1 egg white = 2 teaspoons of meringue powder + 2 tablespoons of water


  1. Preheat oven to 175°C.
  2. Use an electric beater to beat the butter and sugar in a bowl until pale and creamy. Add the molasses and egg yolk and beat until combined. Stir in the flour, ginger, mixed spice and bicarbonate of soda.
  3. Turn onto a lightly floured surface and knead until smooth. Press dough into a disc. Cover with plastic wrap and place in the fridge for 30 minutes to rest.
  4. Meanwhile, place egg white in a clean, dry bowl. Use an electric beater to beat until soft peaks form. Gradually add icing sugar and beat until stiff peaks form.
  5. Divide icing among 3 parts. Transfer 1 part into a piping bag and place in the fridge. Add red colouring to 2nd part in a bowl and stir until combined. Add green colouring to remaining bowl and stir until combined. transfer both green and red icing into separate piping bags and place in the fridge.
  6. Place the cookie dough between 2 sheets of baking / wax paper and roll out until about 4mm thick. (Note: I noticed that this dough works easier after putting the dough out to cool till room temperature after refrigeration) Use a gingerbread man cutter to cut out shapes. Place on trays slightly apart. Repeat with any excess dough.

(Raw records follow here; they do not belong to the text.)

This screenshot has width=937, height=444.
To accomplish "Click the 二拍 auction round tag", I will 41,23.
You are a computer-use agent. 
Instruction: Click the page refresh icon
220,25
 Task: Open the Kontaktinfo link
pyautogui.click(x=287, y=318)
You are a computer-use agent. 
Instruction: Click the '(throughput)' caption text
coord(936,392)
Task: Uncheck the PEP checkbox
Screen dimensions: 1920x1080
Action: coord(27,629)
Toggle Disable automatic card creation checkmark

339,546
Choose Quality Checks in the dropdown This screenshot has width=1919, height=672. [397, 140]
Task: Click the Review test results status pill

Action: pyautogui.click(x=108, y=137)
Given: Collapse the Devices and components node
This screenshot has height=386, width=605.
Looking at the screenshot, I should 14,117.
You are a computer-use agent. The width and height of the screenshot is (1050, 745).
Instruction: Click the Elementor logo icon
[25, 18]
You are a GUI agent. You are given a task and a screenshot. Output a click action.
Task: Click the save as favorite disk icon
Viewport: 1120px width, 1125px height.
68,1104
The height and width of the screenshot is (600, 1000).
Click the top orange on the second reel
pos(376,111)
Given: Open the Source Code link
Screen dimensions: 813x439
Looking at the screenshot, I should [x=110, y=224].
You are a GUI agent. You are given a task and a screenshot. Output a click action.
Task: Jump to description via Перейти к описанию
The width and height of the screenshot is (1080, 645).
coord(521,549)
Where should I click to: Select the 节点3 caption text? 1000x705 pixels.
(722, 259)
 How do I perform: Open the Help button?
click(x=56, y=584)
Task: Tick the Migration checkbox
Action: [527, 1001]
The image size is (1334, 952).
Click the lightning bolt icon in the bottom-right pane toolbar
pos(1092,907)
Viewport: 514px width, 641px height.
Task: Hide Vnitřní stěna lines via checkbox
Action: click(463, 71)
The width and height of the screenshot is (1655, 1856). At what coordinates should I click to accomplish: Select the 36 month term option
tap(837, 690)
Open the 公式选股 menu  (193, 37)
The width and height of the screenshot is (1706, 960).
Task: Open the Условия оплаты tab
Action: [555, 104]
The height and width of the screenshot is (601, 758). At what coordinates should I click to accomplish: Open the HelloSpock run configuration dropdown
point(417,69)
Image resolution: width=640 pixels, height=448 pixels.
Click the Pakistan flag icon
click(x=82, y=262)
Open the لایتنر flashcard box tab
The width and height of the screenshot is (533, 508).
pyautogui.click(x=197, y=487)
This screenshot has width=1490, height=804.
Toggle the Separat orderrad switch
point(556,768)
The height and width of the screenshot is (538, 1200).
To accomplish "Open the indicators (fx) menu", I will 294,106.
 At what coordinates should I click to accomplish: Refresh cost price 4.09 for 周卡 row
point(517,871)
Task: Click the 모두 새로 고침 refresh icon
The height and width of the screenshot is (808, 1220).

  7. Decorate with the royal icing. (Note: royal icing decoration may be done after cookie is baked. Simply let the cookie stand to dry after decoration. I prefer to decorate the icing sugar before baking so that the raw egg whites get ‘cooked’ in the oven as well since I have small children and immunity-suppressed elderlys among whom will be eating the cookies).
  8. Bake in oven for 10 minutes or until brown. Remove from oven. Transfer to a rack to cool.

Blessed Christmas, everyone! May you be filled with love, joy & hope this season and in every new day.